Does it use switch in place? x = x XOR y, y = x XOR y, x = x XOR y
Switch in place is inefficient for data stored in memory, like a matrix.

The most efficient way to swap 2 values stored in memory is to use 2 load instructions and 2 store instructions, like "load X in R1; load Y in R2; store R1 in Y; store R2 in X".

Therefore, for swapping memory values the XOR trick has never been useful, in the entire history of automatic computers.

For swapping data that is stored in internal CPU vector registers or matrix registers there are special shuffle instructions, which implement various kinds of transpositions.

Switch in place was efficient mostly in the distant past, for swapping general-purpose registers in those CPUs that did not have dedicated exchange/swap instructions. Intel/AMD CPUs always had exchange instructions, so switch in place has never been useful on them in any circumstances, since the very launch of the IBM PC, 45 years ago.
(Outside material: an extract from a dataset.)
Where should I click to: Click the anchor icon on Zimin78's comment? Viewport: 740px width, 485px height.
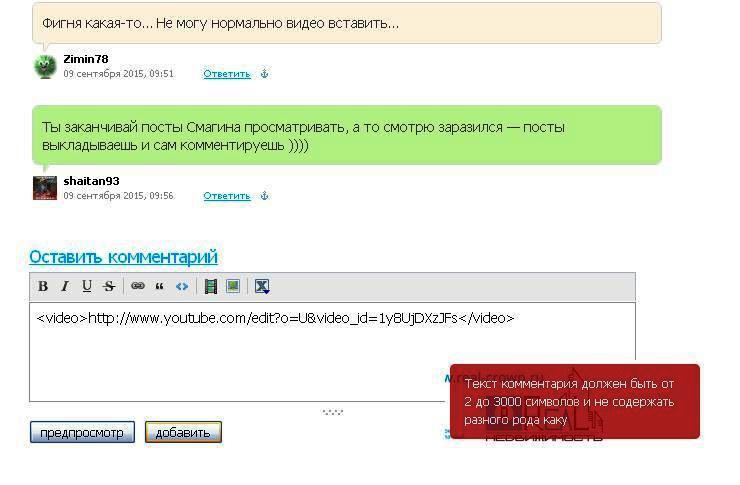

Today, the XOR trick might have remained useful for swapping general-purpose registers in some microcontrollers, but in the most popular ISAs, like ARM-based or RISC-V, most GPRs are equivalent, so the need to swap them arises very rarely, only in certain kinds of loops, and even there swapping can frequently be avoided by unrolling the loops.

That last diagram almost looks like an FFT shuffle.
Are there programming languages or optimizers that simplify this kind of plumbing?
CUDA! And its libraries. A lot of AI engineering is about optimizing matrix operations on GPUs.
The thing about linear algebra that strikes me as funny is that I faintly remember every instructor I ever have met says it is easy. Just learn the matrix cookbook and you’ll be good. At last, when you actually implement it, the ideas are simple in theory but in practice you’ll run into quadratic runtime almost all the time and it’s really hard to do well on CPUs. So is linear algebra hard? Maybe not on paper but in reality it’s really fucking difficult to get it to do what you want precisely and quickly
What an article, richly illustrated with diagrams, going deep into technical details to squeeze 4x performance improvement. The knowledge and experience that took to write this is worth gold.

It might benefit the world if there was philanthropic funding for people like this to do more public research and writing. Imagine there's so much information and wisdom in some people's brains, that deserve the chance to be written down and released in the public domain.

I wonder if using a hilbert curve (or perhaps the simpler z-curve) access order would help things. If ought to work well regardless of cache size.

Actually I think I recall some GPUs storing textures that way, but I'm not entirely sure.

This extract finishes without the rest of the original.